Michele Serra dà per scontato che nella corsa al Quirinale il Partito Democratico debba necessariamente accontentare uno tra Grillo e Berlusconi, dicendo poi sostanzialmente che bisogna accontentare Grillo e legando quindi la scelta settennale di un Presidente della Repubblica ad una con orizzonte massimo di 6 mesi. Dice, poi, che accontentare Grillo sarebbe una soluzione di coraggio (semplifico) e che, praticamente, qualsiasi altra cosa oltre a Rodotà o Gabanelli sarebbe a questo punto un problema e sarebbe sbagliata. Esponenti del PD, anche quelli che fino a ieri si auguravano scelte indipendenti dalle sorti del governo, rilanciano la teoria del “Rodotà o Gabanelli, che così poi si fa il governo del cambiamento con Grillo” (che comunque a me pare stia giocando la parte del siciliano che fa vedere l’oro agli ateniesi prima della guerra del Peloponneso).

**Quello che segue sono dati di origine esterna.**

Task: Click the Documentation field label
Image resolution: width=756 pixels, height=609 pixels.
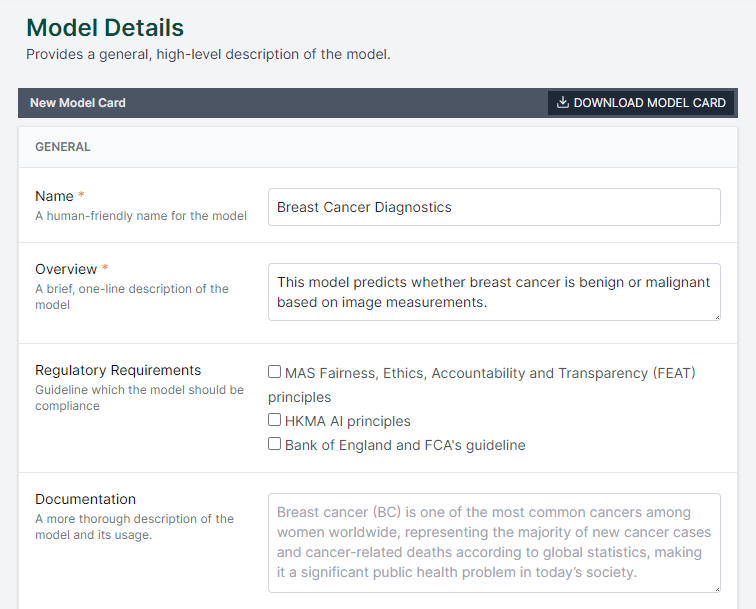Action: (85, 499)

Lo trovo un suicidio politico. Il PD deve scegliere se provare a trovare e proporre un nome condiviso da tutti oppure portare avanti una personalità sua e solo sua, perlomeno ai primi scrutini. Perché o tutte le parti politiche capiscono che il Presidente della Repubblica deve essere simbolo dell’unità nazionale del paese e quindi, a quel punto, si prova a cercare un uomo alla Ciampi (e ce ne sono) oppure si entra in scrutinio ognuno sulle sue posizioni e deciderà il parlamento-riunito-in-seduta-comune-insieme-ai-delegati-regionali, come accaduto molte altre volte.
Ma legare il Qurinale all’opportunità del governo: quello no. Quello è esattamente il modo per delegittimare agli occhi degli italiani l’unica Istituzione autorevole rimasta nel paese. E a me, sia se lo si faccia per accontentare Berlusconi, sia lo si faccia per accontentare Grillo, mi pare una pazzia.
Trovare una terza via, pensare fuori dagli schemi e dai nomi di cui da settimane sono stati pieni i giornali, è ancora possibile. E sarebbe la soluzione migliore.